→ Exercise objective: From the line with "Task: Click the camera screenshot icon" through the final line, please write out the listing exactly, including both of those lines.

_ _ _

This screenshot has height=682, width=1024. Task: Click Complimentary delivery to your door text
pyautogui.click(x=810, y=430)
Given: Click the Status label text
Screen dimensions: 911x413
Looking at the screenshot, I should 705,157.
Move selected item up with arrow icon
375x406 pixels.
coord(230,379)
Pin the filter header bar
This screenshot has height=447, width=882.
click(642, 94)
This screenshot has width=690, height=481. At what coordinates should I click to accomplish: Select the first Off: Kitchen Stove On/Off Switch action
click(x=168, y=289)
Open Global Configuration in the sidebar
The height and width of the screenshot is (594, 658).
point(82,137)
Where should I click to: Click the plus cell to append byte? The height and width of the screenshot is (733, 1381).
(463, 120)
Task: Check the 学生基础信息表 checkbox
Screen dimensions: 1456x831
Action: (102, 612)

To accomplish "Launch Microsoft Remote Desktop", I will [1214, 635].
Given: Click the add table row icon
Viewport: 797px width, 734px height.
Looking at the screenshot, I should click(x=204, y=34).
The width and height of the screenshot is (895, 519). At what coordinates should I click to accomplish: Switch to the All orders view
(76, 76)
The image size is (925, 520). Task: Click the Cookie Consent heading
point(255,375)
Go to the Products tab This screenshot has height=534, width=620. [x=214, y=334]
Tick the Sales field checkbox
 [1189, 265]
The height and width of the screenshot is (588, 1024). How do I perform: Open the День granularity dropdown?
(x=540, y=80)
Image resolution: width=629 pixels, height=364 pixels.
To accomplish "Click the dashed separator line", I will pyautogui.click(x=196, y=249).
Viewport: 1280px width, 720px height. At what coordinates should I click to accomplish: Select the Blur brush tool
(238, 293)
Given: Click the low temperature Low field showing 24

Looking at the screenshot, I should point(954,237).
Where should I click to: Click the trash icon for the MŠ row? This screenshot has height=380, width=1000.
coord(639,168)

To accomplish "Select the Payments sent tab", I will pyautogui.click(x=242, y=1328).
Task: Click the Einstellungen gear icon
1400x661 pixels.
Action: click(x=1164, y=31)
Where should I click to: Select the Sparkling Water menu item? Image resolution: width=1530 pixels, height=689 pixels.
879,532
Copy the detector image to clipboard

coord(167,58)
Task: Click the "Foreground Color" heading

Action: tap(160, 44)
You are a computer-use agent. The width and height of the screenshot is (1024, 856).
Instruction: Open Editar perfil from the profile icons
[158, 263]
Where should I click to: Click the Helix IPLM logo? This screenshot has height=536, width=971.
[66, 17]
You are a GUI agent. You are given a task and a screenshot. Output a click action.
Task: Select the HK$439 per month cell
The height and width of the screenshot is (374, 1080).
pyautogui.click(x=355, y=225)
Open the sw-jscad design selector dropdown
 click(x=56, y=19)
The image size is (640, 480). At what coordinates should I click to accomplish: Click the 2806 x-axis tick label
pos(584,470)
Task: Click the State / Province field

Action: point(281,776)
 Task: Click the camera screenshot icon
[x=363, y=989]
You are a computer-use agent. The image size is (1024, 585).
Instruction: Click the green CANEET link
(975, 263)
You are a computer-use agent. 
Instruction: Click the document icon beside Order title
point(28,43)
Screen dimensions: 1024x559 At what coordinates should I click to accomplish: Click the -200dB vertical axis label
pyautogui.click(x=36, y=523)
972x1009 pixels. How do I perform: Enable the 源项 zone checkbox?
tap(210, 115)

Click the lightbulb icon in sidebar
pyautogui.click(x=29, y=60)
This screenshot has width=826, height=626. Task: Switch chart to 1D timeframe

_ _ _

→ Solution:
 Task: Click the camera screenshot icon
[x=363, y=989]
You are a computer-use agent. The image size is (1024, 585).
Instruction: Click the green CANEET link
(975, 263)
You are a computer-use agent. 
Instruction: Click the document icon beside Order title
point(28,43)
Screen dimensions: 1024x559 At what coordinates should I click to accomplish: Click the -200dB vertical axis label
pyautogui.click(x=36, y=523)
972x1009 pixels. How do I perform: Enable the 源项 zone checkbox?
tap(210, 115)

Click the lightbulb icon in sidebar
pyautogui.click(x=29, y=60)
This screenshot has width=826, height=626. Task: Switch chart to 1D timeframe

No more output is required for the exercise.